Virtual Memory Initiative gegen das Vergessen

Eine neue Initiative erschafft eine Erinnerungskultur mit neusten Technologien im öffentlichen Raum…

Anlässlich der Einweihung des Benno Elkan Mahnmals in Dortmund am 10.01.2020 gründet sich unter dem Dach des Deutschen Instituts für virtuelle Realitäten die Virtual Memory Initiative (VMI).

„Die Virtual Memory Initiative (VMI) will durch den Einsatz von VR- und AR-Technologien Erinnerung innovativ gestalten. Virtuelle Rekonstruktionen im öffentlichen Raum ermöglichen eine bedarfsgerechte, virtuell unterstützte Erinnerungskultur, die sich am verändernden Medienkonsum- und Lernverhalten junger Menschen orientiert. So können auch Jugendliche besser auf historische Ereignisse aufmerksam gemacht werden”, so Markus Rall, Vorsitzender des DIVR e.V..

Als erstes Projekt wurde am 10.01.2020 das modernste Denkmal Deutschlands, das ‚Mahnmal für die Toten des Bombenkrieges‘ des jüdischen Bildhauers Benno Elkan (*1877 in Dortmund ✡ 1960 in London), mit Augmented Reality Technologie eingeweiht.

Das Werk galt als verloren. Es waren nur sieben schwarz-weiß Fotos des Prototypen erhalten, die Elkans Enkelin im Nachlass des Künstlers zufällig fand. Daraus wurde 2018 mit modernster Technik ein 3D-Modell rekonstruiert, das mit einer Augmented-Reality-Brille bisher im Museum für Kunst und Kulturgeschichte in Dortmund zu sehen war (Website: www.benno-elkan.de).
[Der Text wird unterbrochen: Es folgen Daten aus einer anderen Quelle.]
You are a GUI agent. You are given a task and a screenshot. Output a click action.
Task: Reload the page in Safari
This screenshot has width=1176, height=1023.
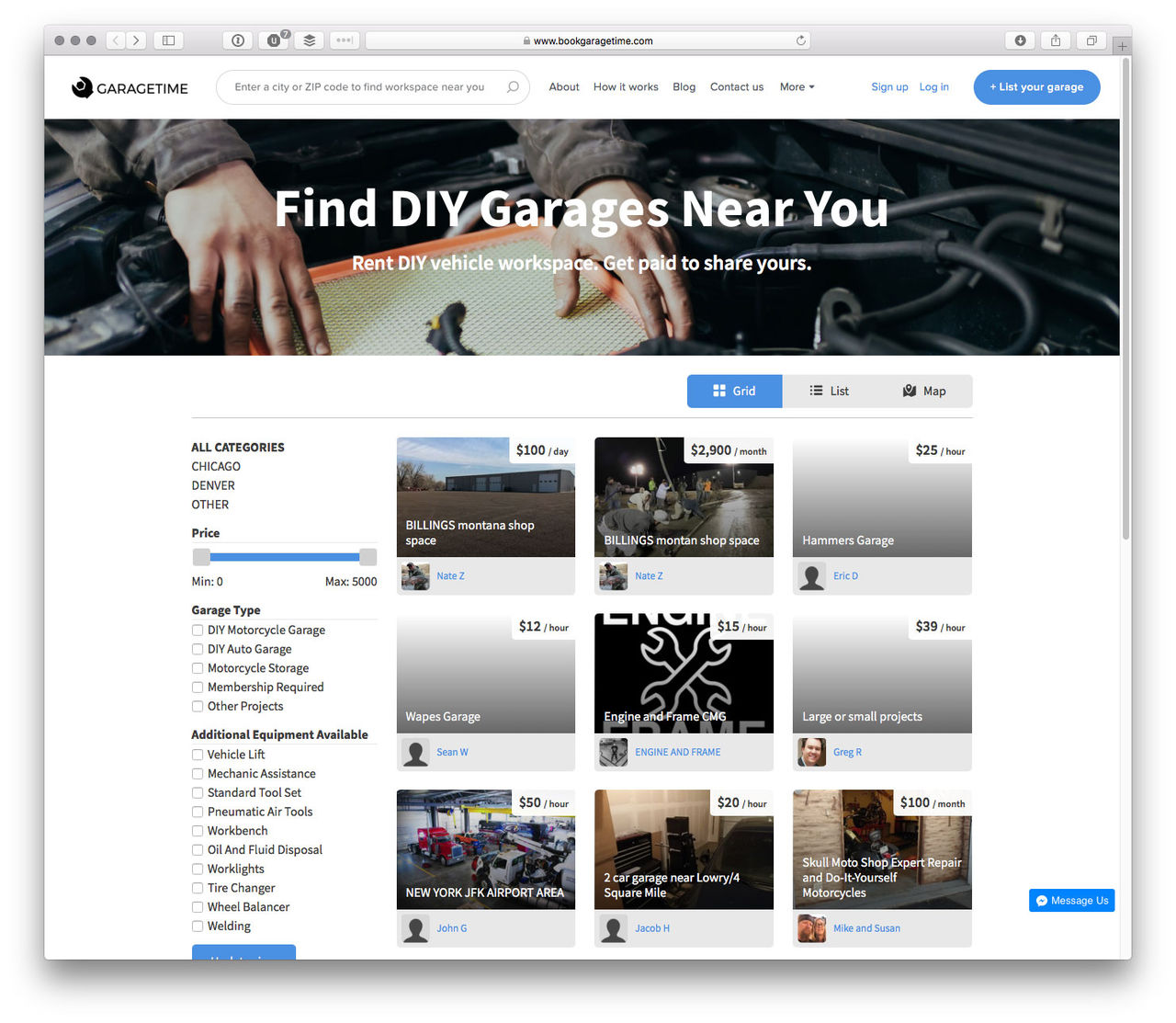click(x=800, y=40)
Jetzt findet das Mahnmal endlich wie vom Künstler vorgesehen seinen Platz im öffentlichen Raum: Ab dem 10.01.2020 kann jeder nur mit seinem Smartphone die Skulptur am Dortmunder „U“ an der Benno-Elkan-Allee sichtbar machen und umrunden.

Für Markus Rall ist das Benno Elkan Mahnmal der Anfang einer neuen virtuellen Erinnerungskultur: “Virtuelle und digitale Technologien ermöglichen es Archiv-Schätze zu heben. So lassen sich Gebäude auf Basis von Fotos und Bauplänen rekonstruieren. Diese virtuellen Gebäude könnten virtuell betreten oder mit Berichten von Zeitzeugen verknüpft werden.”

„Unsere Vision ist es, Gebäude virtuell zu rekonstruieren, um uns allen einen spannenden Blick in die Vergangenheit zu ermöglichen, der Lücken schließt. Unser Ziel ist eine innovative neue, virtuelle, digitale Erinnerungskultur für den öffentlichen Raum für die Generation Smartphone. Die Zukunft der Erinnerungskultur ist digital verknüpft”, sagt Tobias Raschke, Co-Gründer der Virtual Memory Initiative (VMI) aus Kiel.

„Die Zeit der Erstzeugen, also der Zeitzeugen, die Shoah und Krieg selbst überlebt haben, ist fast vorbei”, so Raschke, der zahlreiche Auschwitz-Überlebende kennenlernte. „Eine virtuelle Rekonstruktion mit AR oder VR ermöglicht nicht nur eine innovative Erinnerung im öffentlichen Raum einer Stadt, sondern zusätzlich eine weltweite, digitale, netzbasierte Erinnerung.”

Die Initiatoren der Virtual Memory Initiative (VMI) wollen die Zukunft der Erinnerungskultur im öffentlichen Raum innovativ mitgestalten. Die Initiative lädt alle Akteure ein, gemeinsam virtuelle Projekte zu gestalten.